03 学校祭準備

 入学して2日で仲良くなった皐月さつきに連れられ、ダンスの練習をしている。ステージ発表の1つらしい。


 クラスごとに練習場所が割り当てられていて、幸運にも1年1組は玄関前だった。校舎の影で日は当たらないし、程よく風も吹く。6月下旬の暑さにはピッタリの場所だ。隣には最近話すようになった芹那せりなもいる。

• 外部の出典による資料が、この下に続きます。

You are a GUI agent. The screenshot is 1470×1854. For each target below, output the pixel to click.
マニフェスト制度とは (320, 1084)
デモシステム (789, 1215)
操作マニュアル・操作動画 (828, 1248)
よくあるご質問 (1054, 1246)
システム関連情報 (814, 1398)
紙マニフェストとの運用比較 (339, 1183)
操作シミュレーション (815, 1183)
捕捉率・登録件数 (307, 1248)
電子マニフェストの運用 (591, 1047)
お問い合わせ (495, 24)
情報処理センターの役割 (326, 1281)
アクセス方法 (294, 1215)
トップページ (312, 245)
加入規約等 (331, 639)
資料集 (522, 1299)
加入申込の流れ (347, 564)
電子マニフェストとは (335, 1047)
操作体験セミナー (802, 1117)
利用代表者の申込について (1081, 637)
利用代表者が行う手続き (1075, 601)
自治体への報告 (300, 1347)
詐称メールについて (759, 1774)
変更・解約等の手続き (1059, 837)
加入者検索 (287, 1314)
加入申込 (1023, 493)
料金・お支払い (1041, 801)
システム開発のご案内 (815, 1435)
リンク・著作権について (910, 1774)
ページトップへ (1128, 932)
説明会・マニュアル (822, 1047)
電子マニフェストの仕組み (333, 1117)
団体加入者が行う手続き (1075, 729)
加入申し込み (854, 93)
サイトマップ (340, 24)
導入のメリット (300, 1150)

 時間を忘れかけていた頃。ふと顔を上げると、時計の針が2時を示していた。


「あ、そろそろ教室に戻らないと。」


私の呟きを合図に、それぞれが片付けを始めた。






 しばらくして、クラスTシャツを着た先輩方が玄関に戻ってきた。もちろん、どこのクラスか分からない。それでも見覚えのある先輩がいた。私は無意識に手を止め、真っ直ぐに見つめていたらしい。


香澄かすみ? イケメンな先輩でもいた?」

すみれさんだ……。ほら、前に皐月に話してた先輩。後ろのほうにいて、セーター着てるの。」

「あ、あの人? こんなに暑いのにセーターだなんて不思議だね。」

「確かに、なんでだろう……。」

「ちょっとー。2人で話してないで、芹那も話に入れてよー。」


 久しぶりに菫さんを見れた嬉しさと、2人の友達に囲まれている幸せに、思わず顔が緩んだ。今日は良い日だ。もし菫さんと話す時が来たら、今日のことを聞いてみよう。そう心に誓った。